~Foxp3は生体内環境に応じてT細胞を再プログラムし、制御性T細胞のエピゲノムと機能を形成する~
2026-05-07 東京大学
Foxp3 導入によるTregの分子プログラムと機能の形成
<関連情報>
- https://www.u-tokyo.ac.jp/focus/ja/press/z0111_00065.html
- https://www.u-tokyo.ac.jp/content/400287311.pdf
- https://www.science.org/doi/10.1126/sciimmunol.aed2111
Foxp3は、制御性T細胞の分子的なアイデンティティと機能を規定する、状況依存的なエピジェネティックプログラムを促進する Foxp3 drives context-dependent epigenetic programs that define regulatory T cell molecular identity and function
Yuxi Wei, Hinako Ago, Ryuichi Murakami, Shotaro Funatsu, […] , and Shohei Hori
Science Immunology Published:1 May 2026
DOI:https://doi.org/10.1126/sciimmunol.aed2111
Editor’s summary
Regulatory T (Treg) cells are key orchestrators of immunological tolerance and are controlled by the transcription factor Foxp3. However, whether Foxp3 expression alone is sufficient to confer full Treg cell identity remains unclear.
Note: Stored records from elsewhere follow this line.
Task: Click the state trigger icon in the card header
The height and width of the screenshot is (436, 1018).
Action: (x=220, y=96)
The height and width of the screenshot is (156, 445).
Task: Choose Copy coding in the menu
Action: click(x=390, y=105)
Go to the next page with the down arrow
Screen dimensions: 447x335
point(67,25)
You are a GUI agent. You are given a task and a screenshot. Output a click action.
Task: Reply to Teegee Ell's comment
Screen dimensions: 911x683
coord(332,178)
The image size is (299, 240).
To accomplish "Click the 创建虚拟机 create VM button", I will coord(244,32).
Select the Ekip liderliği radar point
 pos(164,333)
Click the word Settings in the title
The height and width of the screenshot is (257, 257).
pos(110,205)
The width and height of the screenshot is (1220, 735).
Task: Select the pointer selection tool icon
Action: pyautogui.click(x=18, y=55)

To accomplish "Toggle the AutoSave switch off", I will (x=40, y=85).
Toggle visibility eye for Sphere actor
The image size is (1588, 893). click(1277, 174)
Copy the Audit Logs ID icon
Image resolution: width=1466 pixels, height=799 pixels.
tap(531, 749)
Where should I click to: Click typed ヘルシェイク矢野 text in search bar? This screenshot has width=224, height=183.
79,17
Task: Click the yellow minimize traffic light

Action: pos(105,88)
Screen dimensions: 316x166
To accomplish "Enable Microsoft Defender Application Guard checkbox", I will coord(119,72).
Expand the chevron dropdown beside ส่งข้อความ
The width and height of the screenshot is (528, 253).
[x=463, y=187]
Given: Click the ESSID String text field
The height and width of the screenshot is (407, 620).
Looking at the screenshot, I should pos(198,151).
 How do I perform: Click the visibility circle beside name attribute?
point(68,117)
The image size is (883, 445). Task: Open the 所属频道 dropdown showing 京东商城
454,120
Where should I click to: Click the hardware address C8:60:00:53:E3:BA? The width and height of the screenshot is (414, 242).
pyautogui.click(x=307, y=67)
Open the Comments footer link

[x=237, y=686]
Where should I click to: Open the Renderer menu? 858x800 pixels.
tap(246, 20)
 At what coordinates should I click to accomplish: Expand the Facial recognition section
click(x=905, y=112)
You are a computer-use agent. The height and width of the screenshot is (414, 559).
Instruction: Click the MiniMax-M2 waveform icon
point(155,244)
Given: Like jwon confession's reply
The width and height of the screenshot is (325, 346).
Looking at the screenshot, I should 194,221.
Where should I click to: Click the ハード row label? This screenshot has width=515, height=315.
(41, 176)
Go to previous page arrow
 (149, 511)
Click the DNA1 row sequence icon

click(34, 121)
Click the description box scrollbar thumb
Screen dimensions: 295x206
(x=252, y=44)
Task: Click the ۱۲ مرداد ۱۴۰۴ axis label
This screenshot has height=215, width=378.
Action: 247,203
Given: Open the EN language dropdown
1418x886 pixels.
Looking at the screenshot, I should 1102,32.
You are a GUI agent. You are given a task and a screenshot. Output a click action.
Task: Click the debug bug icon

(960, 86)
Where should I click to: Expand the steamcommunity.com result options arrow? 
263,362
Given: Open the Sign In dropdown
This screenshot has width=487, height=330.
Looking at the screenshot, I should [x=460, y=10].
Using adoptive transfer of Foxp3-transduced conventional T cells into lymphopenic mice, Wei et al. found that a subset of cells acquired Treg cell–like transcriptional, chromatin, and suppressive features, which required induction of endogenous Foxp3 expression. Acquisition of endogenous Foxp3 occurred in vivo but not in vitro because of elevated AKT-mTOR activity and depended on Foxp3-mediated engagement of STAT5 and NF-κB. These findings support a model in which Foxp3 integrates both intrinsic and environmental cues to confer Treg cell identity and function. —Claire Olingy
Abstract
Regulatory T cells (Treg cells) express the master regulator, Foxp3, and display distinctive epigenetic landscapes ensuring Treg cell–specific gene expression and stable suppressive functions, yet Foxp3’s contribution to this epigenetic identity remains unclear. Leveraging Foxp3-transduced conventional T cells as a gain-of-function probe in mice, we identified a previously unrecognized subset that acquires endogenous Foxp3 expression, Treg cell–like transcriptomic and chromatin features, and suppressive functions exclusively in vivo. These Foxp3-driven features were conserved in Treg cells but impaired in Foxp3-mutant Treg-like cells, demonstrating a Foxp3 requirement. Induction of endogenous Foxp3 expression in vivo required reduced AKT-mTOR signaling and Foxp3-dependent engagement of STAT5 and nuclear factor κB (NF-κB). Temporal chromatin profiling revealed stepwise Foxp3-driven regulatory programs, including a core program shared across Treg cell subsets and effector-specific programs, both associated with NF-κB activity and Foxp3 binding. Thus, Foxp3 integrates cell-intrinsic and environmental contexts to drive epigenetic programs defining Treg cell identities and functions, with implications for Foxp3-based therapies.